From the line that contains "Instruction: Open search" to the final line below, both included, print each line exactly and skip the pictures.

Data extracts →
■ ■ ■

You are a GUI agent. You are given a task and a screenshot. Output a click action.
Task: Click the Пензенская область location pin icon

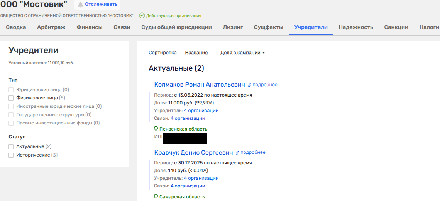click(156, 129)
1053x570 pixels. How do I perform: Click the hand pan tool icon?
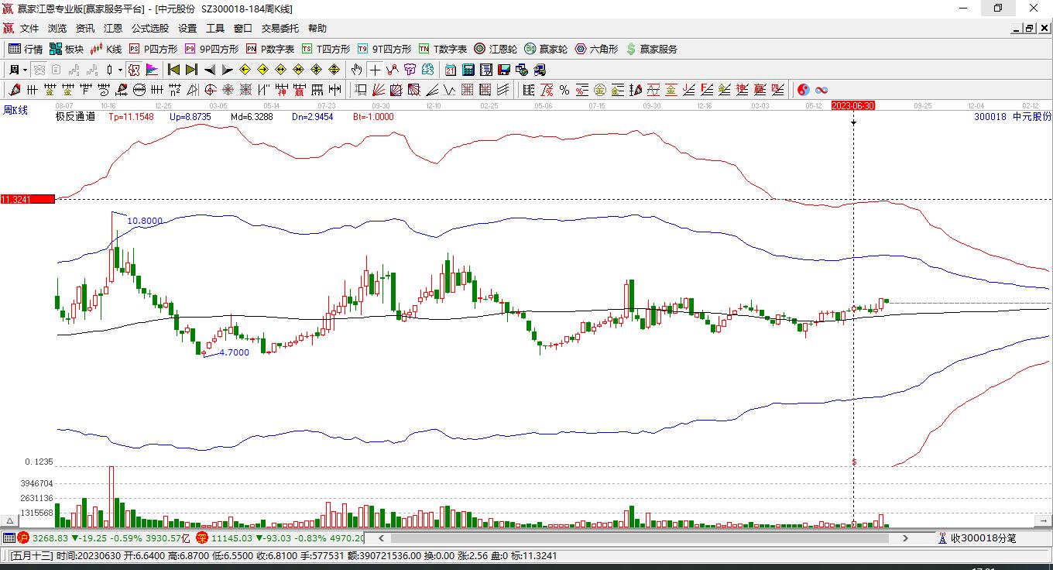pos(356,70)
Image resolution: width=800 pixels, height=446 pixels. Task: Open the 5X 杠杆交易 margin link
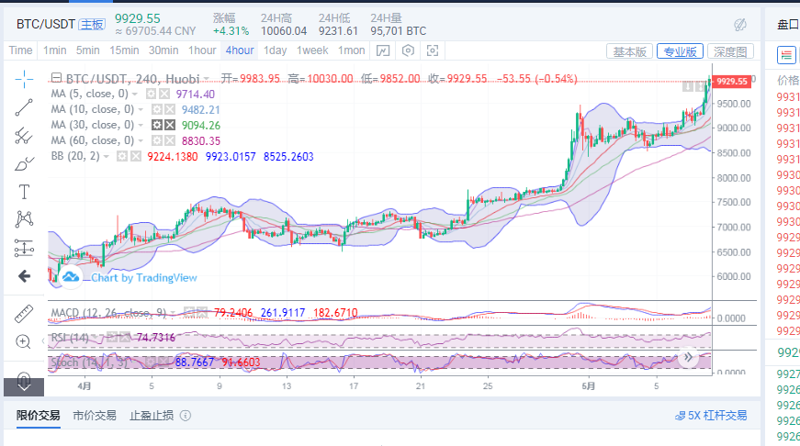tap(710, 416)
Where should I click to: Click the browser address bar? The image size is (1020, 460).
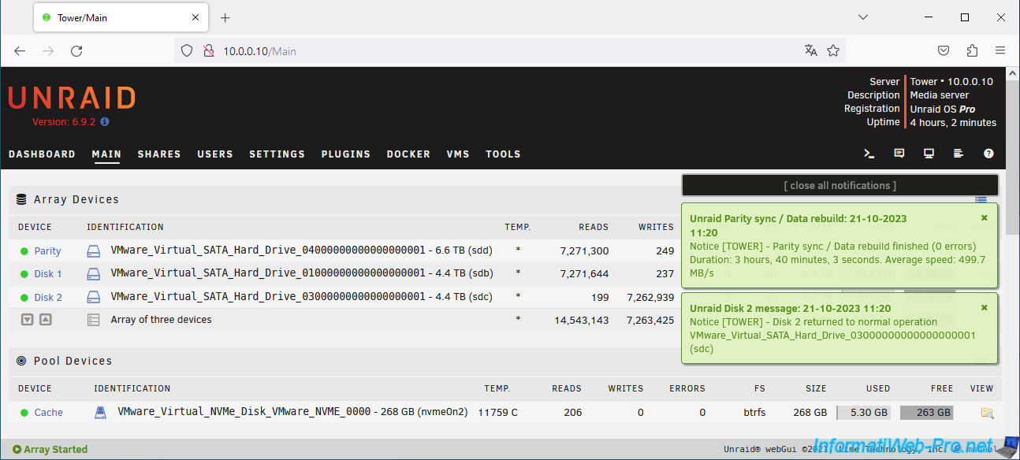[504, 51]
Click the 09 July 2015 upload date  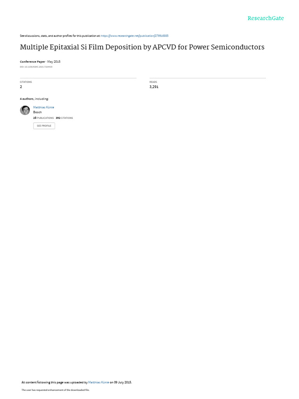[x=123, y=382]
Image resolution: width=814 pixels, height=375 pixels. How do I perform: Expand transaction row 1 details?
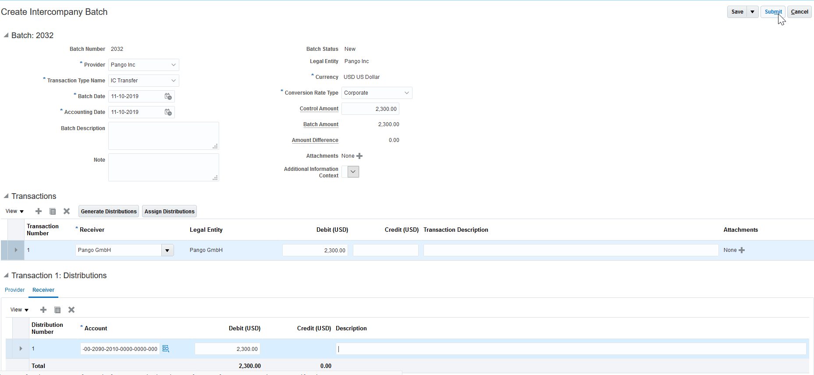click(x=16, y=250)
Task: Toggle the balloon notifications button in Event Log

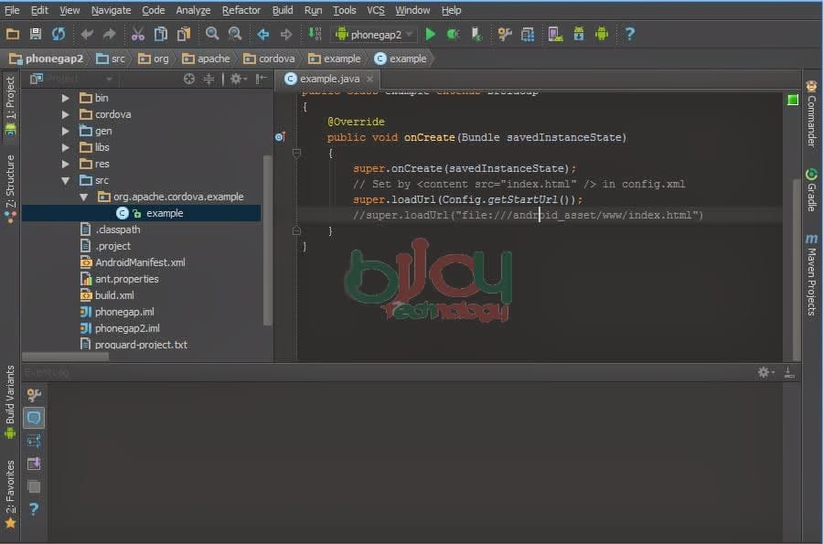Action: coord(34,418)
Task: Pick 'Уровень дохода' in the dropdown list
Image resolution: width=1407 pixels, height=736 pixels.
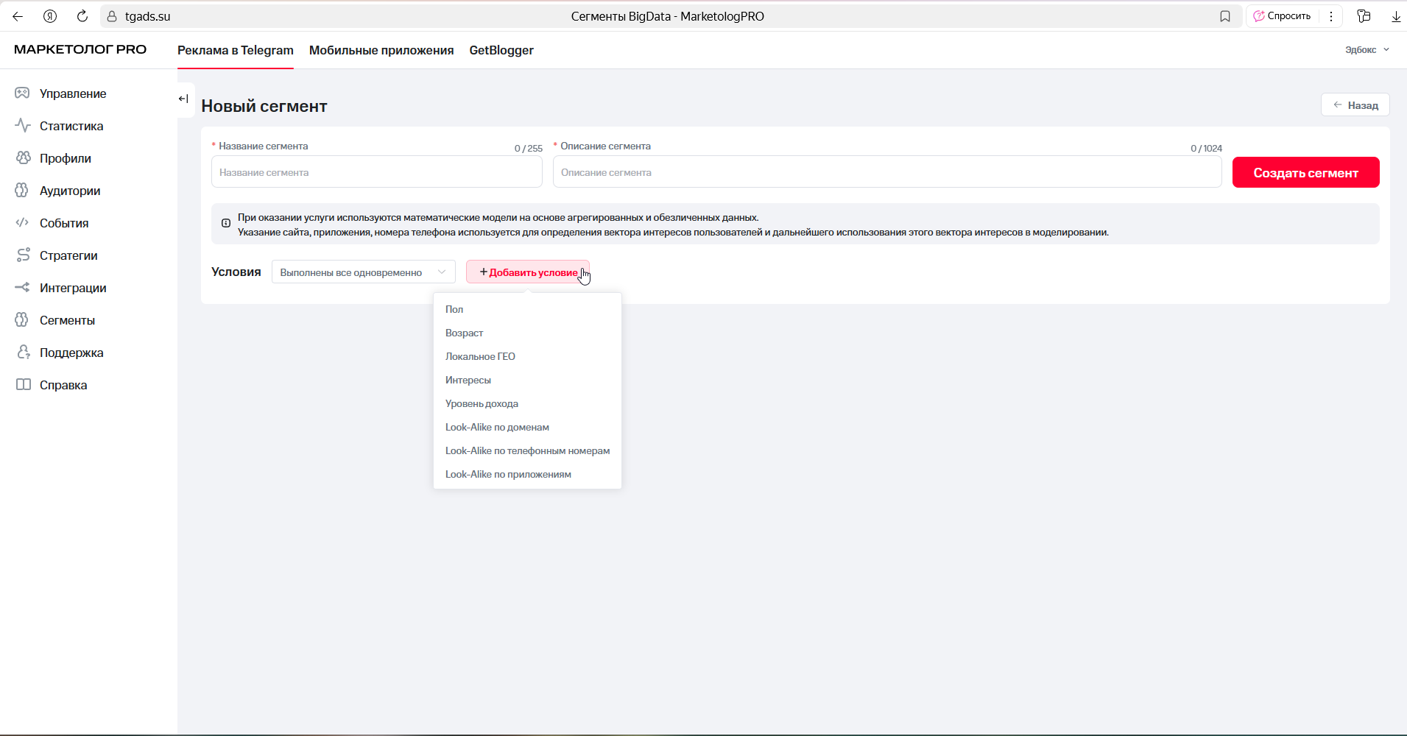Action: pos(482,404)
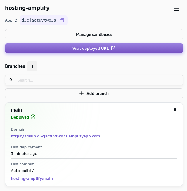Add a new branch
This screenshot has width=187, height=191.
point(97,93)
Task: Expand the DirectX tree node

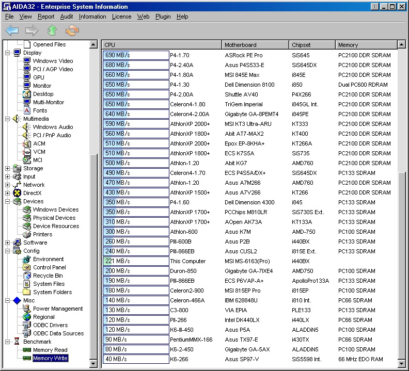Action: [x=8, y=193]
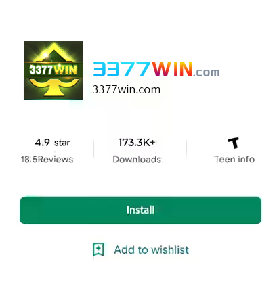Image resolution: width=279 pixels, height=286 pixels.
Task: Click the left edge of the Install button
Action: click(24, 210)
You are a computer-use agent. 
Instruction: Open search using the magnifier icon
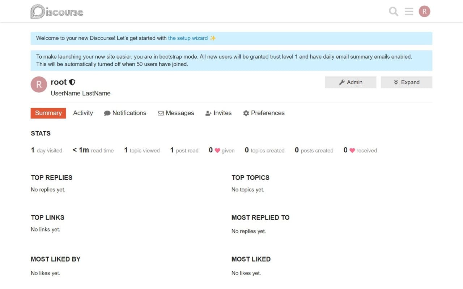pos(393,11)
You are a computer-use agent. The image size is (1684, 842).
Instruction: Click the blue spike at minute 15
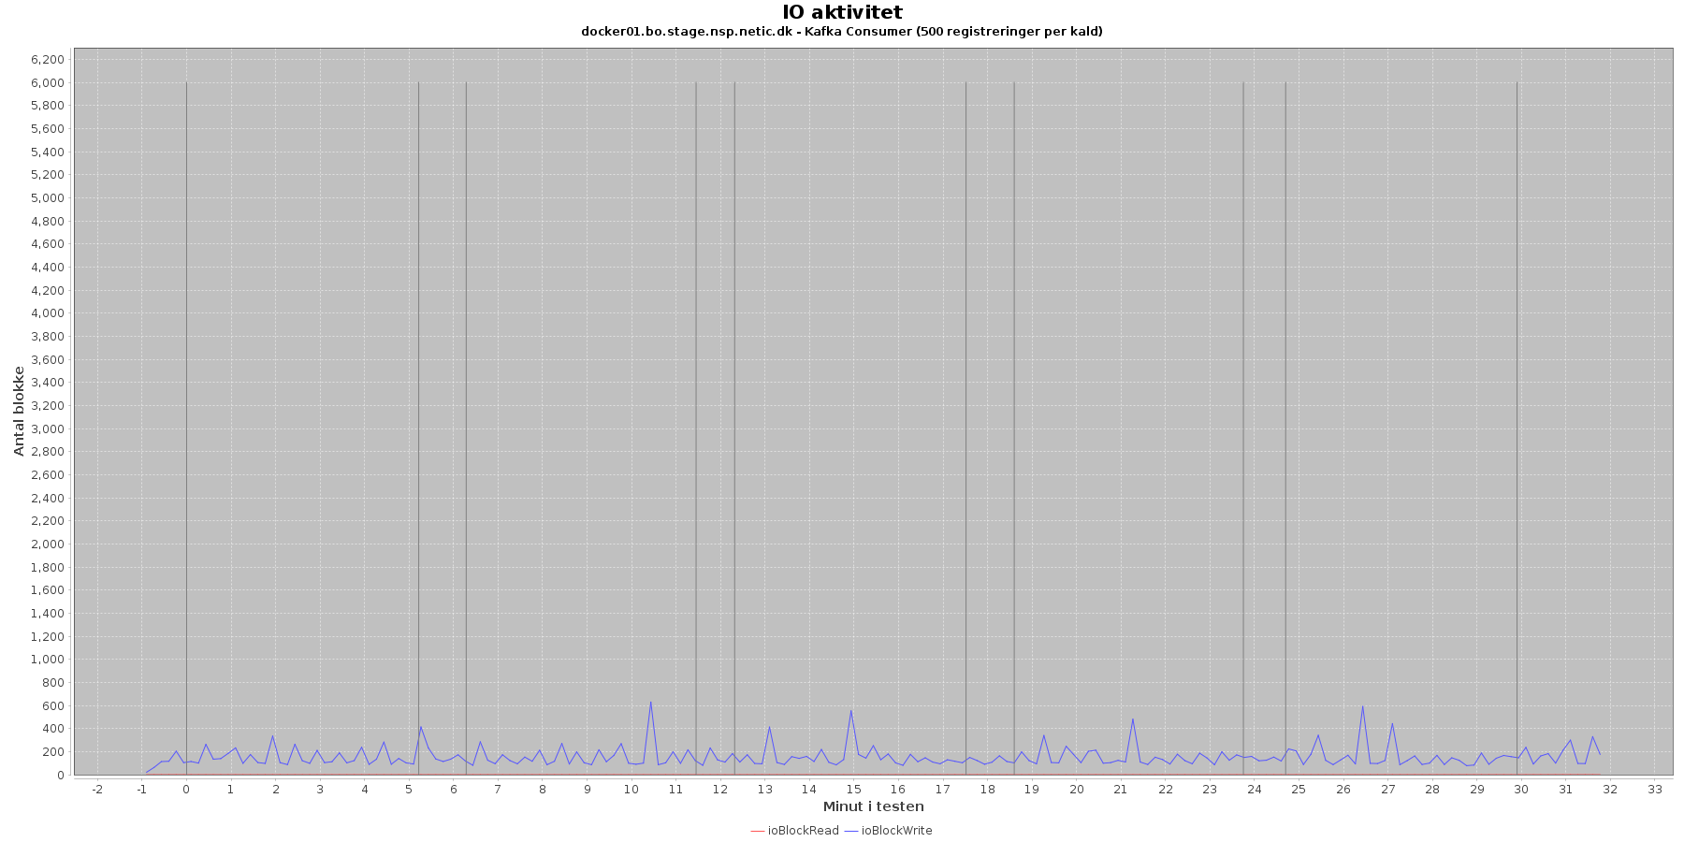click(x=850, y=711)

■ ■ ■

Your solution →
Instruction: Open search using the magnifier icon
pos(393,11)
You are a computer-use agent. The image size is (1684, 842).
Instruction: Click the blue spike at minute 15
click(x=850, y=711)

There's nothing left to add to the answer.